Equity investors, says one leading US fund manager, quoted in a prominent national newspaper this week, are “having a hard time” finding anything fundamental to worry about, given the fact that the Federal Reserve has “made plain that we will have easy money for years to come”. Perhaps I should get out more – or at least spend time with a wider sample of the investment community, as my experience is quite the reverse. Most thoughtful investors I speak to are having a hard time not worrying about the implications of the recently reiterated public policy stance of the 100-year-old US central bank.
Jant Yellen‘s appearance before the Senate Banking Committee ten days ago, the first step on her path to formal confirmation as the next head of the Federal Reserve, has only heightened these anxieties. One prominent critic, Andrew Smithers, the robustly independent London market analyst, whose latest book The Road To Recovery is a closely argued plea for central banks to change their current policy approach before it is all too late, does not pull his punches in assessing her performance that day.
“Her performance”, he told me this week, “was disgraceful”, most notably for her suggestion that the equity market was not overpriced because the one-year forward p/e ratio was still close to its historical average. “She must know” he went on “that she is talking nonsense”. It has been well documented that a one-year forward p/e ratio has no predictive value whatever; and if she did not really know this well-documented fact, he says, her husband, a distinguished academic collaborator with the recent Nobel economics prize-winner Robert Shiller, could surely have disabused her.
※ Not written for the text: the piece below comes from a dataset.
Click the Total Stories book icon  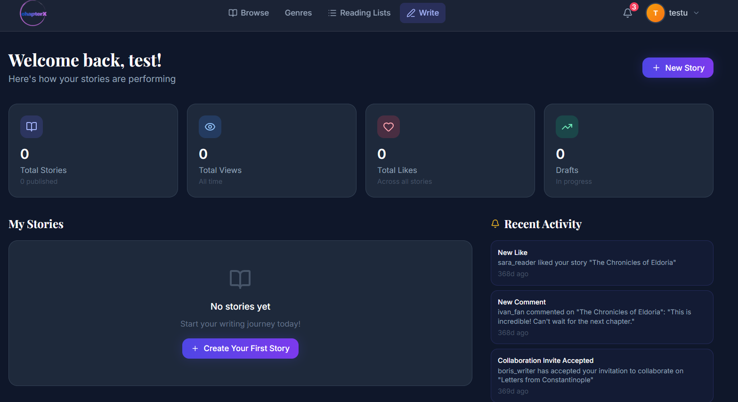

Prof Shiller of course has done more than anyone to popularise the cyclically-adjusted p/e ratio as a measure of the risk in current equity market valuations, and on that measure the current readings still point to the US markets being significantly overvalued. Tobin’s q, the measure that Mr Smithers himself favours as the most reliable guide to expected long term equity market returns, is also nearly 70% above its long term norm.
Ms Yellen has fared little better in the estimation of another dissenting fund manager, the combative founder of GMO, Jeremy Grantham, in his latest quarterly letter. Noting her years at the Federal Reserve under the leadership of Greenspan and Bernanke, he observes that Ms Yellen “has happily gone along with the failed Fed policy of hoping madly for a different outcome despite repeating exactly the same thing”.
Neither he nor Mr Smithers see much chance that the Federal Reserve will abandon its policy of loose monetary policy any time soon; indeed, says the former, the central bank “has started a policy which they cannot end. The consequences of ending it are unacceptable to them”. The fund manager Terry Smith and economist Peter Warburton are among a number of others who to my knowledge share that view. According to Mr Smith, in a recent interview, the chances are that we will have “QE 99” before the policy has run its course.
If the policy of seemingly endless monetary accommodation were riskless, it might not matter so much. But that is patently not the case, as the Bank for International Settlements and many others have pointedly noted. It is not just that monetary stimulus has failed to stimulate a return to prior levels of economic growth. The more the markets remain in thrall to central bank policy (and just as importantly, vice versa), and the more elevated asset prices become as a result, the greater the risk of an eventual severe market correction that in turn risks a rerun of the 2008 financial crisis.
This risk to financial stability is one that Ms Yellen acknowledged in her testimony, but appeared to dismiss as minimal in the current environment. If this worst case outcome does materialise in a year or two’s time, however, she will inevitably find herself open to the charge of being either ignorant or complacent about the risks she seems intent on choosing to run.
Such strictures might seem unduly harsh for someone who has not yet even been confirmed in her job. Few analysts realistically expected Ms Yellen to sound a discordant note in her testimony. Her words and choice of market valuation criteria were clearly carefully chosen. Perhaps her policy will change when she has assumed the reins of office. She is entitled to point out that many of the critics of Fed policy have been among the principal beneficiaries of the Fed’s accommodative policy stance over the past four years.
In the short term of course, assuming a continuation of policy, there is no obvious reason for equity markets to reverse their upward path. Momentum in markets is a wonderful thing as long as it lasts. Even Mr Grantham says he suspects that the US market, whether overvalued or not, could climb a further 20%-30% in the next year or so. Most of the classic signs of a late cycle equity market are beginning to appear, but we are still some way from the kind of euphoria that Sir John Templeton characterised as typical of a secular market top.
All we do know is that the Federal Reserve under Ms Yellen will not be falling over itself to “take away the punchbowl” any time soon. Its reaction function, to use the jargon of the day, has become consciously and openly reactive, both to economic data and to financial market prices. On the evidence so far, it seems that Ms Yellen will be late to any party that is going on. Enjoyable as the ride has become, the one thing you cannot argue – pace the fund manager I quoted at the outset – is that nobody is worried about where the current rise in equity markets might end.